しかし、驚かされたのは10月7日に第一特設会場のメインステージで行なわれたWRCトークショー。そこでは現時点で2018年のWRCマニュファクチャラー(製造者部門)ランキングトップのトヨタ・ヤリスWRCが、タイヤスモークを上げ、またインリフトをするほどの激しい走りを披露していたのだ。デモンストレーションが行なわれるというのは噂になっていたが、コースの狭さもあってエンジンをかけて低速で動いてみせるというレベルのものを想像していた観客も少なくなかっただろう。しかし、度肝を抜くような走りが想像以上だったためか、観客の多くは唖然としているようだった。
観客が驚いた理由は、走りが激しかっただけではないだろう。バリバリの最新ワークスマシンを走らせているのが、自工会・会長でありトヨタ自動車・社長である豊田章男氏だったのだ。モリゾウというレーシングドライバーとしての別名を持つ豊田氏がドライビングテクニックを磨いてきたことは知られているし、これまでもプロモーションムービー内では様々なクルマを全開走行している様子が紹介されてきた。しかし、これほど狭いコースでヤリスWRCを安心して走らせることができるテクニックを有しているとは、思いもよらなかった。観客とコースを隔てているのは2重の柵だけで、一歩間違えば大きな事故になってしまう。もし豊田氏の運転でそんなことになったら大スキャンダルになることは疑う余地もない。安全に配慮した広い場所でワークスマシンを動かすというのとは、リスクのレベルが違う。東京モーターフェスという公の場において、豊田章男氏がヤリスWRCを全開走行できるということは、ドライビングテクニックに対してそれだけの信頼を得ているということの証左だ。

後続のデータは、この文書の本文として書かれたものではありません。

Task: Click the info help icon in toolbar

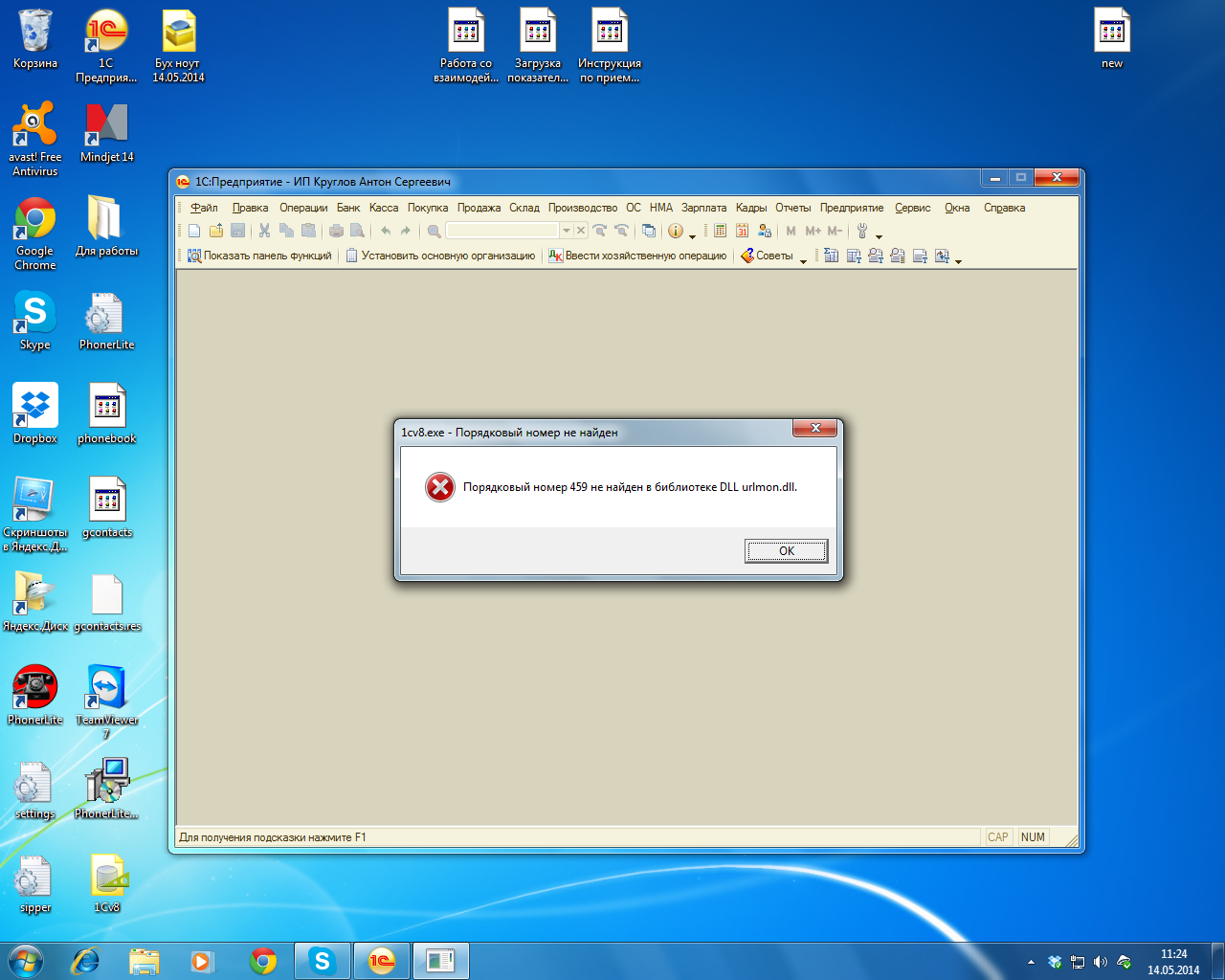Action: 676,231
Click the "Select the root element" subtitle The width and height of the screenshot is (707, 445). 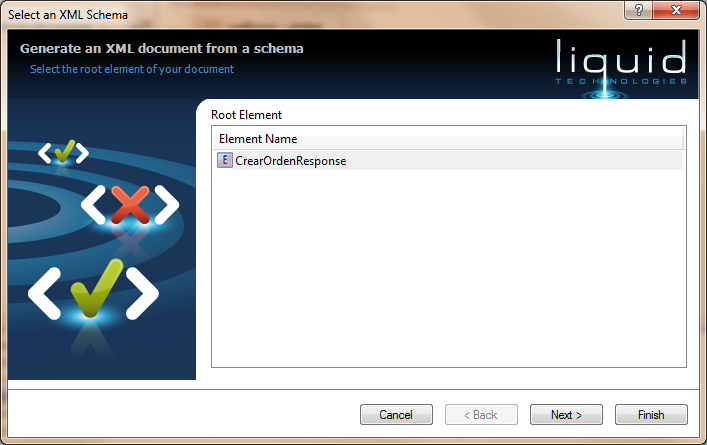(x=132, y=69)
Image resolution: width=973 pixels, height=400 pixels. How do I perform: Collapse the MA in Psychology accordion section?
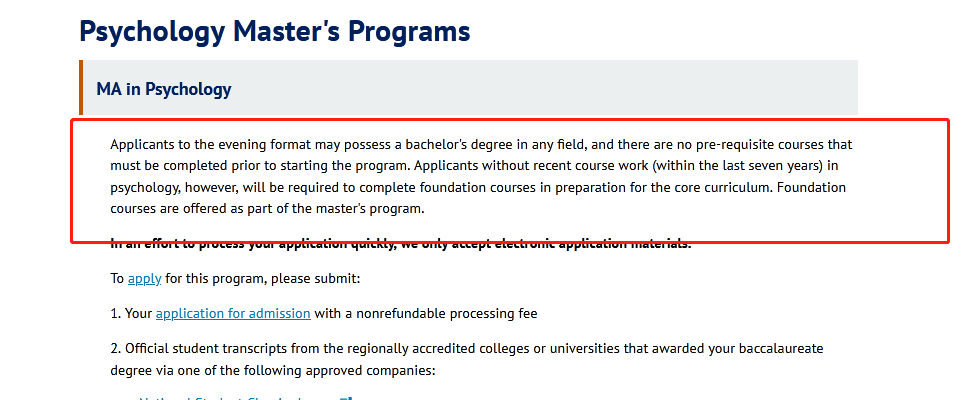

豊田氏は「自動車というのは数ある工業製品の中で、唯一『愛』がつくものです」と事あるごとに話しているが、ここまでのドライビングテクニックを磨くという情熱に、トップ自らの自動車愛を感じずにはいられない。どんなに環境に恵まれていても、WRCのワークスマシンを自在に操るレベルまで自身を鍛えるというのは生半可な気持ちではできないだろうからだ。これだけのテクニックを持っているトップが自動車メーカー、そして日本の自動車工業を率いているというのは、ここ数年の流れからすると当たり前のように感じてしまうかもしれないが、歴史的には非常に稀有な状況。このレベルで自動車を動かすということを理解している経営トップは、世界的に見てもオンリーワンの存在であるはずだ。世界的な自動車トレンドとしては自動運転やシェアリングなど機械として道具としての進化に向かっているが、日本の自動車が『愛』をキーワードに、その存在感をましていくことに期待が高まる。